Track down each line below containing the string "agent" and copy it.
============================================================
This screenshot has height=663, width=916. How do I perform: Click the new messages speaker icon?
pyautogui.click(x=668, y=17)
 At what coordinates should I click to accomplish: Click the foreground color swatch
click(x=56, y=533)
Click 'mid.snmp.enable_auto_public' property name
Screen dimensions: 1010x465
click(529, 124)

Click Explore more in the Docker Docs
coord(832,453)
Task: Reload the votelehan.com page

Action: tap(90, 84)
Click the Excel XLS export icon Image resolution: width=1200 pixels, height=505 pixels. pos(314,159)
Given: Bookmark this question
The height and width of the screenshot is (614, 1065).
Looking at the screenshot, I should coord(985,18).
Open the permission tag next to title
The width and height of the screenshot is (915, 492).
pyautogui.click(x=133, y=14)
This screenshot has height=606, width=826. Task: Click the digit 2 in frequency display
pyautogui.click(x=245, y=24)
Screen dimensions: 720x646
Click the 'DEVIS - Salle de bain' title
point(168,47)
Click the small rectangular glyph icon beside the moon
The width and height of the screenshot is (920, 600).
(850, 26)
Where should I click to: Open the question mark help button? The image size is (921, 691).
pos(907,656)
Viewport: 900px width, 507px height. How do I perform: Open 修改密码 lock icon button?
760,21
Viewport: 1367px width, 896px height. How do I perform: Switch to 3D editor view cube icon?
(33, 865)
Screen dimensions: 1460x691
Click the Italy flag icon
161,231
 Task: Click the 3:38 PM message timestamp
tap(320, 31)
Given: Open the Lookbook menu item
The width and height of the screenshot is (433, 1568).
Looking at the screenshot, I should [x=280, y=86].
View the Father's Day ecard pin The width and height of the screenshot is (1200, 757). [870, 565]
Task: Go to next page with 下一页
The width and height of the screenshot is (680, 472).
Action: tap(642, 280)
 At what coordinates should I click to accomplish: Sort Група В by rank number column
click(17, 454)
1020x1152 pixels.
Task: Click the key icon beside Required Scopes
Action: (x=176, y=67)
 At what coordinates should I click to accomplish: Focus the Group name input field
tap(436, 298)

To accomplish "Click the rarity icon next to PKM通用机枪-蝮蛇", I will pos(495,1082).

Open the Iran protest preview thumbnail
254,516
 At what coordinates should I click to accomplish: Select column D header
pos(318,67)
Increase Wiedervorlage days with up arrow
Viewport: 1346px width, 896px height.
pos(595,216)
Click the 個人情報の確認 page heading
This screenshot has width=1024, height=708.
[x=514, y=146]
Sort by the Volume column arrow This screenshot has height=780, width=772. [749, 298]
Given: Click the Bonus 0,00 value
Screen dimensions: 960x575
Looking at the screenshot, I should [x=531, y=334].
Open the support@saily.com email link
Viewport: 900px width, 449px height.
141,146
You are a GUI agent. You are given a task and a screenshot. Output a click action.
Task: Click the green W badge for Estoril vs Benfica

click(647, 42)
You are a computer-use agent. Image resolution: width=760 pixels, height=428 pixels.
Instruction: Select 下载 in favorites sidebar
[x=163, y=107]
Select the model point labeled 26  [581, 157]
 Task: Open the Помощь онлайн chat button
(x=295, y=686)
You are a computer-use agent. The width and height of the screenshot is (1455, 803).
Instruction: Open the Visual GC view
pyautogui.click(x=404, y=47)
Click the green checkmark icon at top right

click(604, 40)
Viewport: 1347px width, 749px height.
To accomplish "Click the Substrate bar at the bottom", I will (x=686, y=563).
============================================================
_Result for this exercise_
You are a GUI agent. You are given a task and a screenshot. Output a click action.
You are a computer-use agent. Image resolution: width=760 pixels, height=428 pixels.
You are a computer-use agent. The width and height of the screenshot is (1455, 803).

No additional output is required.